By building trust, encouraging professionalism and providing continuing professional development, the CII ensures that the people that work in the insurance sector are best placed to develop the right products and help the customers they serve.
A robust CII, with resilient foundations, is far-better placed to achieve this goal.
Ensure that businesses continue to trade
This can be achieved both by fostering the responsible expansion of the insurance industry around the world where the demand for insurance is still nascent; and, in mature markets like the UK, by encouraging the industry to provide enough affordable cover to individuals, families or businesses to promote improved resilience to the external factors that can affect all our lives.
The principal role of insurance is to enable societal resilience.
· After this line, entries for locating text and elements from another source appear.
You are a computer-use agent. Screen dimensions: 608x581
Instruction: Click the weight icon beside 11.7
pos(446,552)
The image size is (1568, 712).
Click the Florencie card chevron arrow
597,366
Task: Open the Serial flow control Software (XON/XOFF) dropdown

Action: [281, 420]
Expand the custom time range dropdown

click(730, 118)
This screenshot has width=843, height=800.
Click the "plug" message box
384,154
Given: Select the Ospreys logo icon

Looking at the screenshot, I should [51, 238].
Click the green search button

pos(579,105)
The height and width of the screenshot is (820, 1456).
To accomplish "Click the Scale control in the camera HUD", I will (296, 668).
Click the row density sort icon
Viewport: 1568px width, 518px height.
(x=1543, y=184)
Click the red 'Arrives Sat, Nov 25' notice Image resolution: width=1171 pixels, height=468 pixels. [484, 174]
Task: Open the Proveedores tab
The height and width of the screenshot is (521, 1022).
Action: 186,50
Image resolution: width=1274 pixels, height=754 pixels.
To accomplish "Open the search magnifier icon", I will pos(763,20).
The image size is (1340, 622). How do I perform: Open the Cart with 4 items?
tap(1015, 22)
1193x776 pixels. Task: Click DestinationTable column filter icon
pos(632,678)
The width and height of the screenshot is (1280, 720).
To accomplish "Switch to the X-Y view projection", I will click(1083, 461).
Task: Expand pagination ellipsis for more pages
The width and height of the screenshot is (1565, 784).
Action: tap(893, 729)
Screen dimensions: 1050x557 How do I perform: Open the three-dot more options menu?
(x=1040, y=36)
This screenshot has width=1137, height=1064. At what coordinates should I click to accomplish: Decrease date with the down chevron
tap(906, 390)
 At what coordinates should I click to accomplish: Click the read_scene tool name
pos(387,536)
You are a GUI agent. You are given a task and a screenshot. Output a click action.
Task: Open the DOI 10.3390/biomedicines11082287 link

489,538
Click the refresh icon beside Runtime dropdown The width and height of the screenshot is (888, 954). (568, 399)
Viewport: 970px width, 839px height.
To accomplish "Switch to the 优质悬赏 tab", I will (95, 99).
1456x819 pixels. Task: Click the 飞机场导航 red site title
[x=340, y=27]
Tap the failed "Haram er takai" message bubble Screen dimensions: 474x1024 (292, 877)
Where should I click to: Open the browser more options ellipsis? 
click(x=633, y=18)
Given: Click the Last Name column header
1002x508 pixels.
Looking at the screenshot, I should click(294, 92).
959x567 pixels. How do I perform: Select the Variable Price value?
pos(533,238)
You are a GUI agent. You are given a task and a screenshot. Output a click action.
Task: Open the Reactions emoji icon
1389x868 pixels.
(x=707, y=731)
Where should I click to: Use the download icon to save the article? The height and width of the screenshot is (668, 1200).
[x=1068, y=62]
In other words, to be the safety net where other forms of mitigation fail and to ensure that businesses continue to trade, that individuals can access healthcare and enjoy a good and long retirement and where, in the worst case, families can move forward, even in the direst of circumstances. This is our calling in the insurance sector. This is why we do what we do. This is why we should be proud but also never truly satisfied, as there is always more that we can do.
Resilience works on many different levels. I have focused on the highest level for the insurance sector, but equally corporates need to be resilient financially, to honour the promises made to our customers. Institutions like the CII need to be resilient too, to fulfil our mission of providing education, training, professionalism and continuous learning to our members and the insurance sector overall.
As I hope I have shown, the CII has an important role to play in how we move forward as a profession. Through the achievement of its strategic goals, it will become sustainable and resilient long-term and help build and maintain public trust in the insurance, financial planning and mortgage advice professions.
I would like to thank my predecessor as President, Peter Blanc, for his support when I started this role and welcome Ian Callaghan as President for 2024. His focus on putting members front and centre of the Institute, underlining their importance to the organisation and putting the spotlight on how being part of the CII can shape your career as an insurance professional, is exactly the right one at this time in the CII’s development.”